- _Try it_
Locate the line that contains "Open the Unfollower activity tab" in the data that follows. Copy it and every subsequent line to the end, exactly, excluding pictures.

- _Given data_
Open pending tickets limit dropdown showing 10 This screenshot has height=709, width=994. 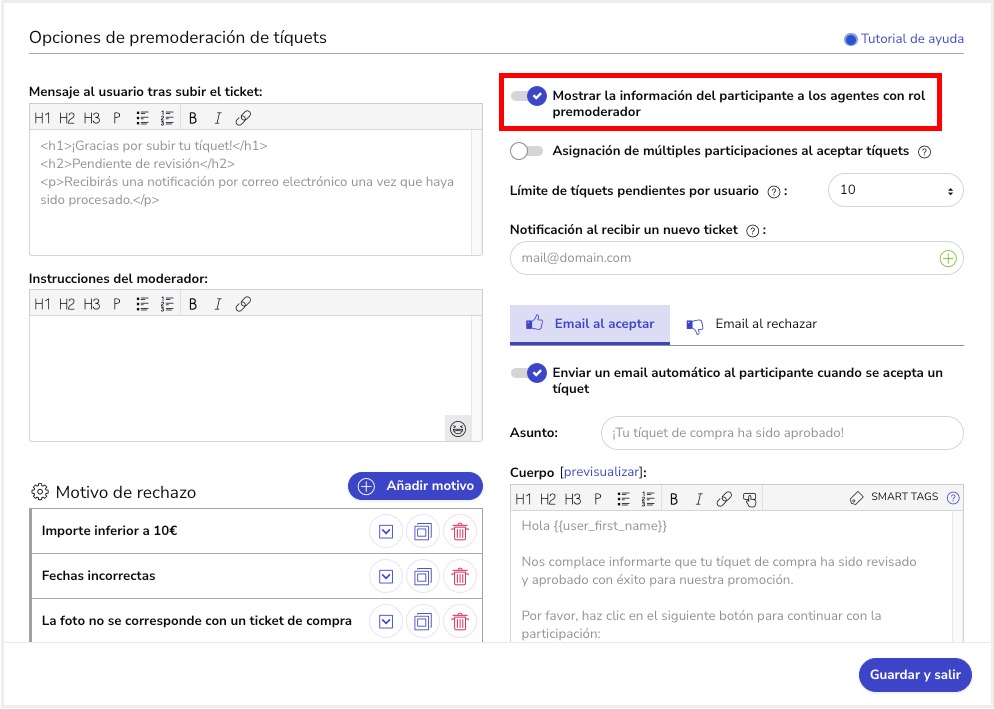click(895, 190)
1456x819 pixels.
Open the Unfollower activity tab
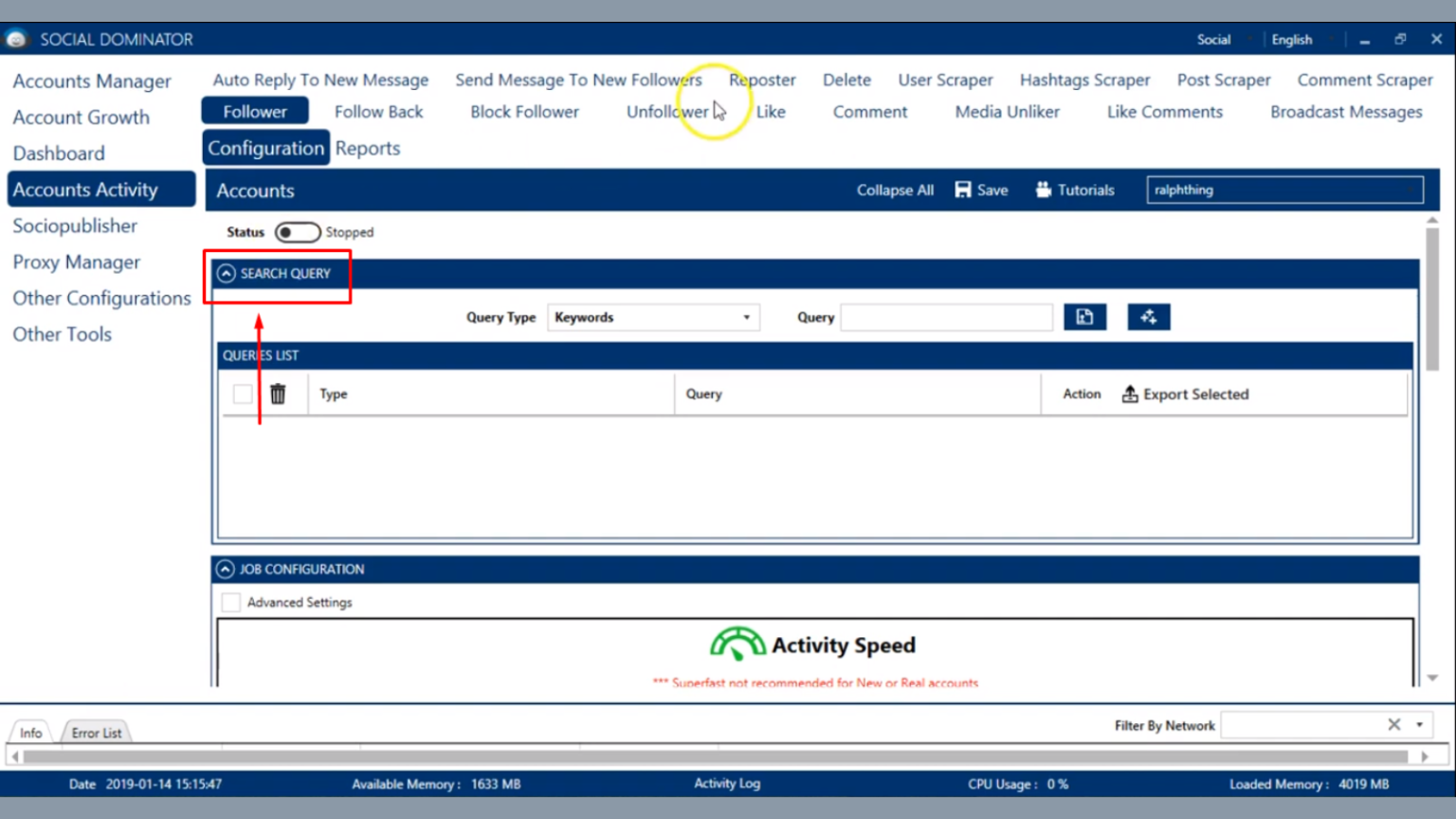pos(667,112)
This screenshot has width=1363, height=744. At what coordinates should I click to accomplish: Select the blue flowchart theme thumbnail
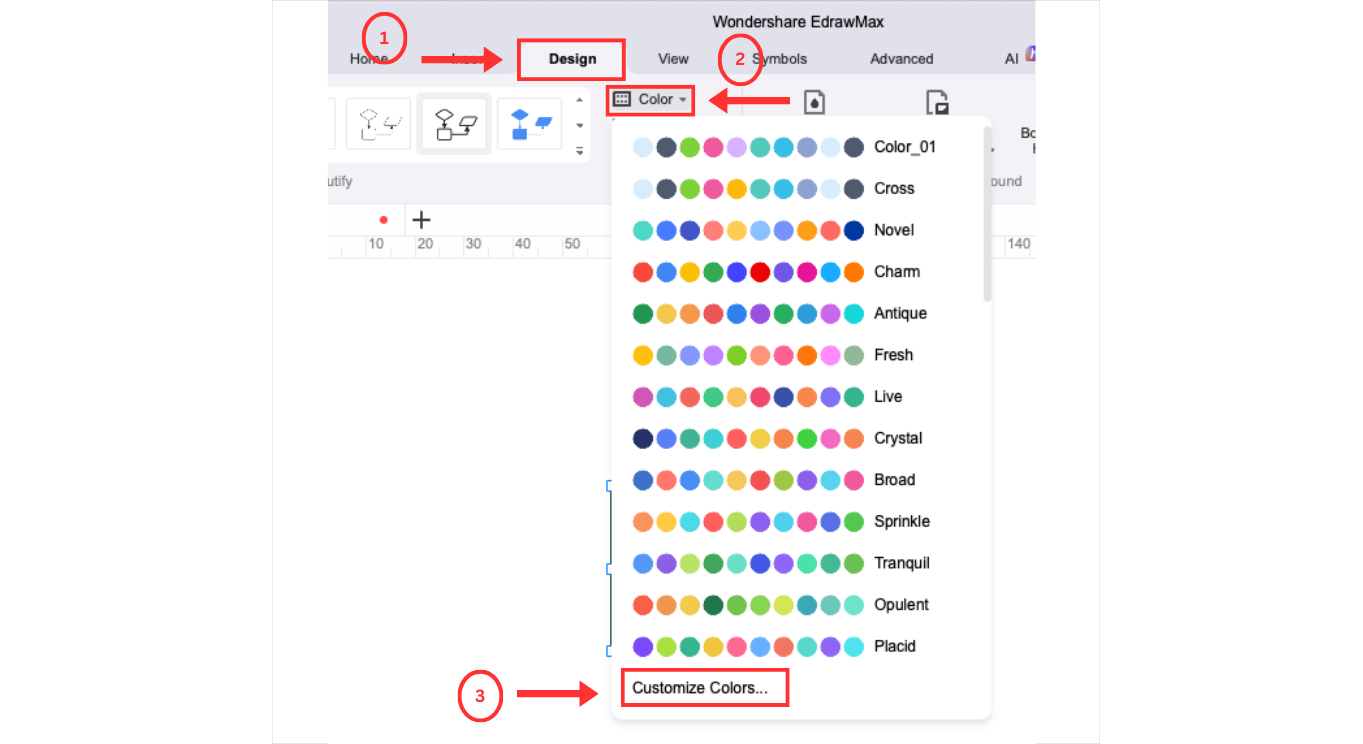(529, 124)
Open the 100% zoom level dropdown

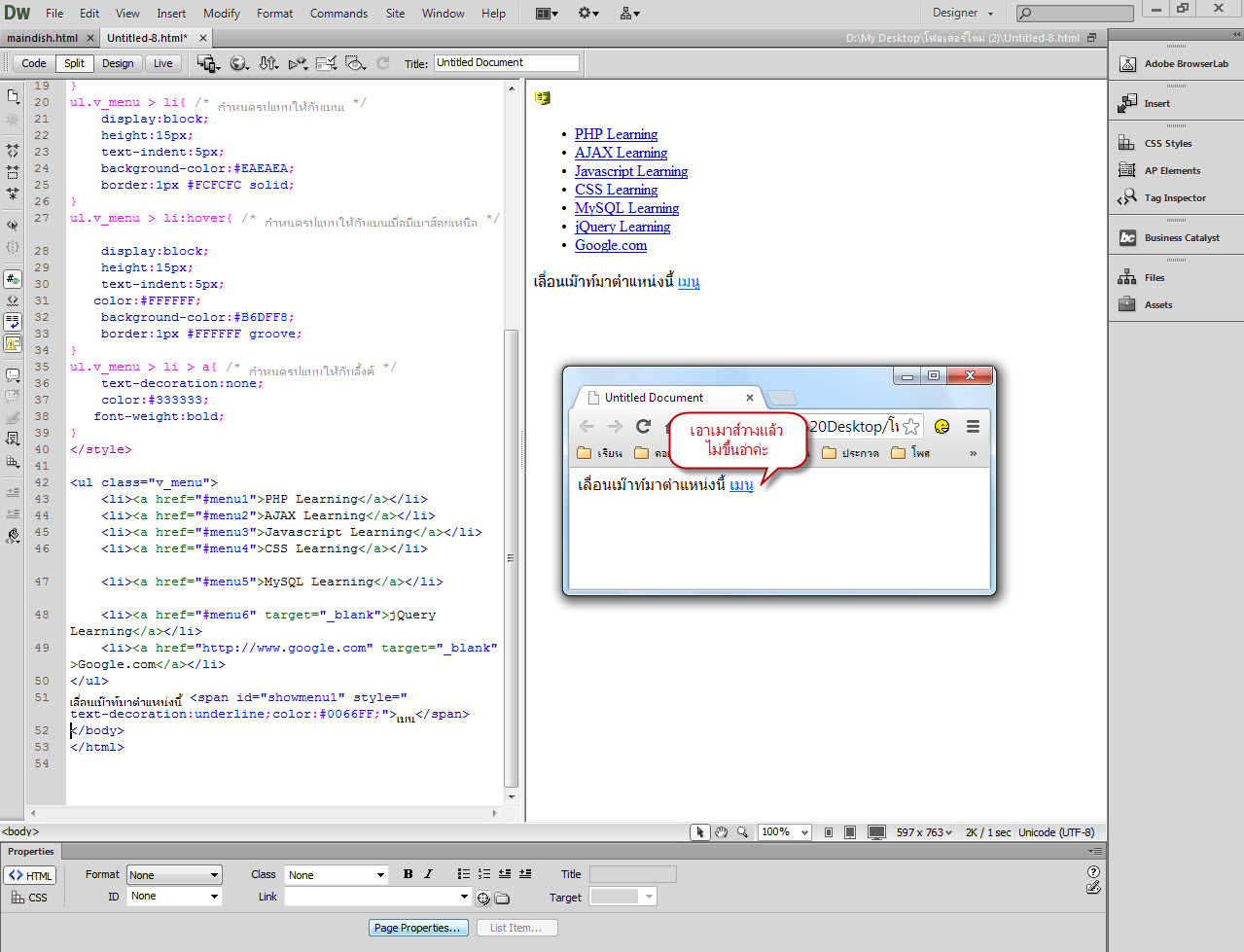tap(785, 832)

- _Written response_
Open the Unfollower activity tab
pos(667,112)
This screenshot has width=1363, height=744. At what coordinates should I click to accomplish: Select the blue flowchart theme thumbnail
(529, 124)
Open the 100% zoom level dropdown

tap(785, 832)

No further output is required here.